Documentfragment:

Verslag De overheid zal vaker financieel moeten bijspringen, wil er meer vaart komen in initiatieven voor het oplossen van de sterk oplopende vraag naar woonruimte in binnensteden. Nu haperen veel van deze gebiedstransformaties door een onrendabele top in de financiering. Gemeenten kunnen zorgen voor meer tempo door te ‘ontslakken’ (minder regels), door meer te investeren in kennis en menskracht, en door geen vast percentage voor sociale woningbouw te hanteren. Die oproep doen onderzoekers van de TU Delft in het op 5 juli gepresenteerde onderzoek ‘Gebiedstransformaties – Ruimte voor durf en diversiteit’.
Op welke manier kan de overheid soelaas bieden? Het rapport reikt oplossingen in drie stappen aan. 1) Gemeenten moeten hun ‘basis’ op orde brengen: een reëel programma opstellen (dus niet perse 30% sociale woningbouw in ieder gebied), kennis en menskracht in de organisatie op peil brengen, regeldruk verminderen (ontslakken) en waar mogelijk slim omgaan met lokale (parkeer)normen. 2) Gebruik maken van een aanvullende mix van (financiële) instrumenten en wat sturing betreft meerdere rollen kunnen spelen. 3) Gerichte overheidsinvesteringen, in de publieke infrastructuur of in de exploitatie, met het oog op een multipliereffect aan private investeringen.

Gegevensfragment:
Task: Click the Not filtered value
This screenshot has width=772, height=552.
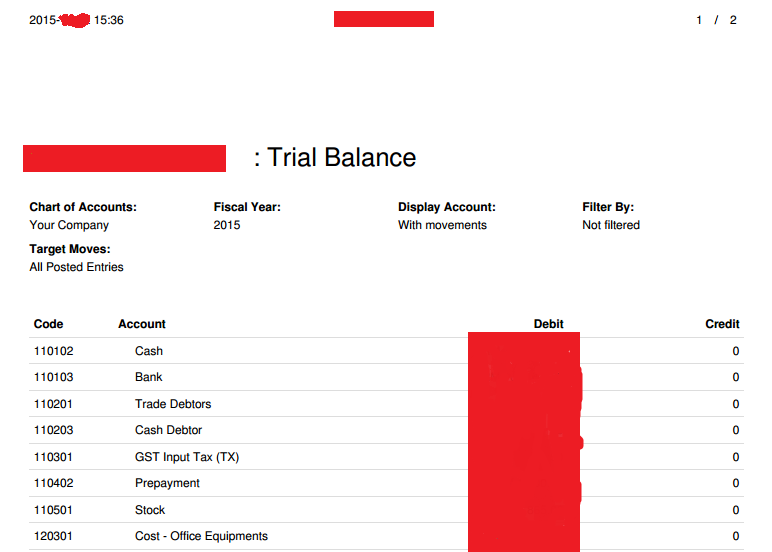Action: (610, 225)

Uit te voeren taken:
[A] Op welke datum werd volgens het verslag over gebiedstransformaties het onderzoek gepresenteerd?
[B] Schrijf uit het verslag over gebiedstransformaties de tekst over van "Op welke manier" tot en met "aan private investeringen.".

De resultaten:
[A] Op 5 juli.

[B]
Op welke manier kan de overheid soelaas bieden? Het rapport reikt oplossingen in drie stappen aan. 1) Gemeenten moeten hun ‘basis’ op orde brengen: een reëel programma opstellen (dus niet perse 30% sociale woningbouw in ieder gebied), kennis en menskracht in de organisatie op peil brengen, regeldruk verminderen (ontslakken) en waar mogelijk slim omgaan met lokale (parkeer)normen. 2) Gebruik maken van een aanvullende mix van (financiële) instrumenten en wat sturing betreft meerdere rollen kunnen spelen. 3) Gerichte overheidsinvesteringen, in de publieke infrastructuur of in de exploitatie, met het oog op een multipliereffect aan private investeringen.